• **Exercise requirements**
Type again, exactly, the lines below from the start through the line that includes "Privacy Policy (26, 2477)".

• **Saved entries**

==================================================

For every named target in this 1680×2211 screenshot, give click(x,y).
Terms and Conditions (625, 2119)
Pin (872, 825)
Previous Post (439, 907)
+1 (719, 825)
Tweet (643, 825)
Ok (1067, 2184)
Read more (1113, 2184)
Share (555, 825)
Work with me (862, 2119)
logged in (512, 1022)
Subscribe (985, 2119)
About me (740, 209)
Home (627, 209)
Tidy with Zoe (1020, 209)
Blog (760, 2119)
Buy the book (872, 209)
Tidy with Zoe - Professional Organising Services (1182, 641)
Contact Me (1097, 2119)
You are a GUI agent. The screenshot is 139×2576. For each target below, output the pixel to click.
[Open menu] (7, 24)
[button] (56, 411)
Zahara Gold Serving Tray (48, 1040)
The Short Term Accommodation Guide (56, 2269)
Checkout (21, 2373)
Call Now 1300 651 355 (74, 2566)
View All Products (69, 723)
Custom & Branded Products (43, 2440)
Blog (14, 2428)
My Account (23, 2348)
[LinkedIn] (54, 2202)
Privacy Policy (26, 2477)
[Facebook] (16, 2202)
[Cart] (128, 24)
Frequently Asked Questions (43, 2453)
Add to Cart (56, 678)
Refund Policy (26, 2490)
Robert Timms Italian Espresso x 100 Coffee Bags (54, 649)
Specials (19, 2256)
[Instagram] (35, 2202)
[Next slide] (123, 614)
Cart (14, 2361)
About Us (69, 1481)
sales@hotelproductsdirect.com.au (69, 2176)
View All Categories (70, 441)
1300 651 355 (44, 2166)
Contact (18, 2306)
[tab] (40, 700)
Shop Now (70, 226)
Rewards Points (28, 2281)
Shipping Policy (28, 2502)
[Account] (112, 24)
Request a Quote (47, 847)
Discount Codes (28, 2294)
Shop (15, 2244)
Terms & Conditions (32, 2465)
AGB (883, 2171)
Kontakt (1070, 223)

==================================================

• **Exercise output**
For every named target in this 1680×2211 screenshot, give click(x,y).
Terms and Conditions (625, 2119)
Pin (872, 825)
Previous Post (439, 907)
+1 (719, 825)
Tweet (643, 825)
Ok (1067, 2184)
Read more (1113, 2184)
Share (555, 825)
Work with me (862, 2119)
logged in (512, 1022)
Subscribe (985, 2119)
About me (740, 209)
Home (627, 209)
Tidy with Zoe (1020, 209)
Blog (760, 2119)
Buy the book (872, 209)
Tidy with Zoe - Professional Organising Services (1182, 641)
Contact Me (1097, 2119)
You are a GUI agent. The screenshot is 139×2576. For each target below, output the pixel to click.
[Open menu] (7, 24)
[button] (56, 411)
Zahara Gold Serving Tray (48, 1040)
The Short Term Accommodation Guide (56, 2269)
Checkout (21, 2373)
Call Now 1300 651 355 (74, 2566)
View All Products (69, 723)
Custom & Branded Products (43, 2440)
Blog (14, 2428)
My Account (23, 2348)
[LinkedIn] (54, 2202)
Privacy Policy (26, 2477)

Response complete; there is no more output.